Among the entries below, extract exactly the lines that run from the one with "Click the variable" through the one with "Switch to the", both ends included.

┏━━

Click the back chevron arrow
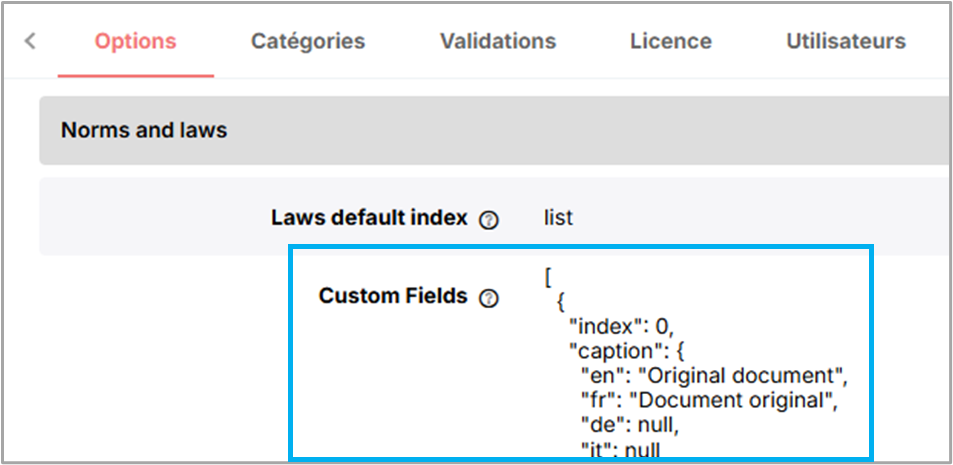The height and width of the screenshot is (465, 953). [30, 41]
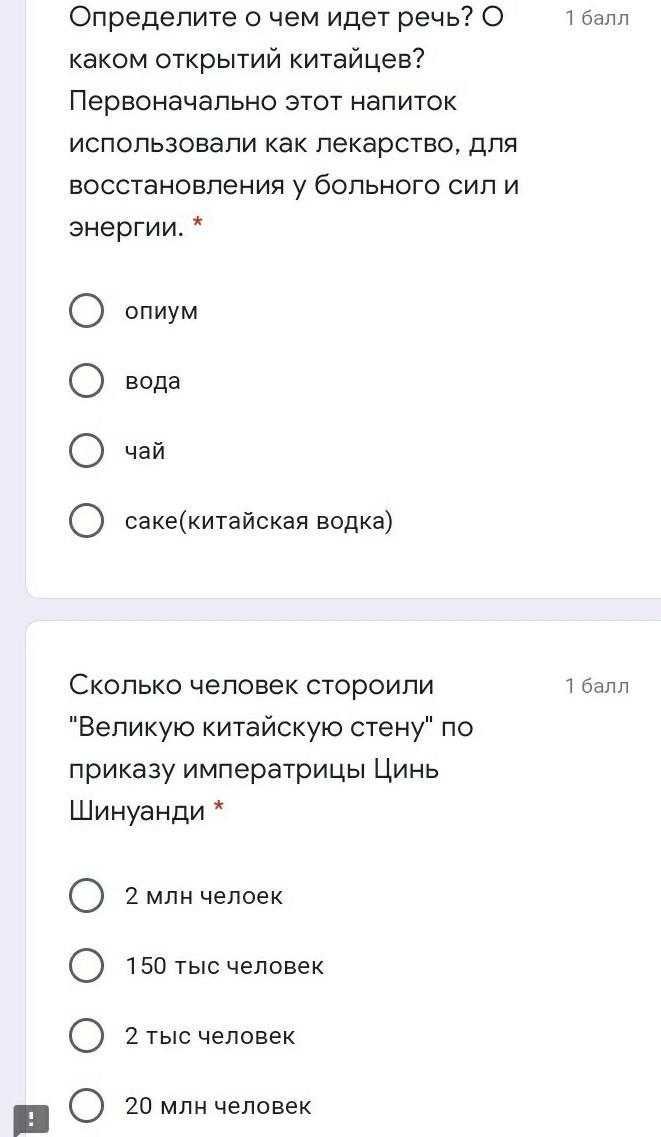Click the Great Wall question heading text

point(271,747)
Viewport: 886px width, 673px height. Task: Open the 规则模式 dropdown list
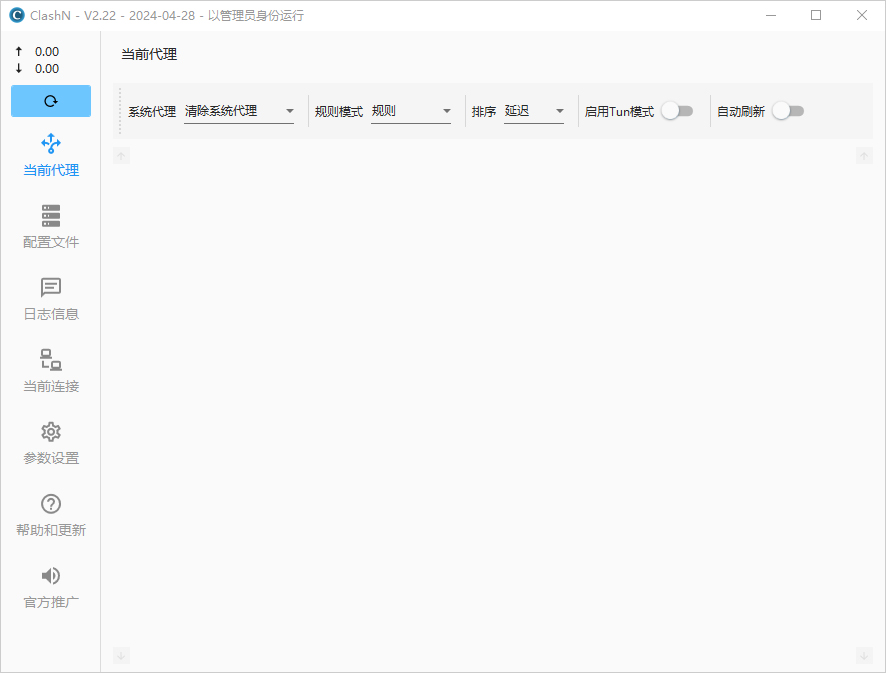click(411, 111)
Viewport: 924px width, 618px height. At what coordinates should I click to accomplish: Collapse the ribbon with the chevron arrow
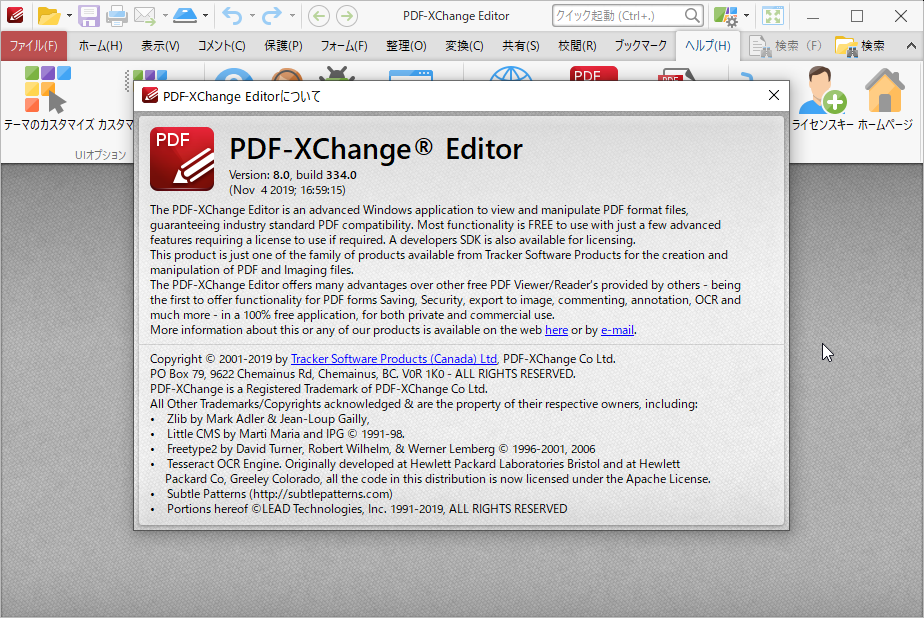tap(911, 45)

┗━━
┏━━

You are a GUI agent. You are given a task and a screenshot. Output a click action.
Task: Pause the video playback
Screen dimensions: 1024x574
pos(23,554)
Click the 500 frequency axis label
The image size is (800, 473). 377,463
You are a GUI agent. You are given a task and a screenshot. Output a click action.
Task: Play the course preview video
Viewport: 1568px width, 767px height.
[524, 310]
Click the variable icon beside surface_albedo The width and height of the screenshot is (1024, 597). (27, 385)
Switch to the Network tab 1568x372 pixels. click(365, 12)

┗━━

→ Output for this exercise
Click the variable icon beside surface_albedo The width and height of the screenshot is (1024, 597). (27, 385)
Switch to the Network tab 1568x372 pixels. click(365, 12)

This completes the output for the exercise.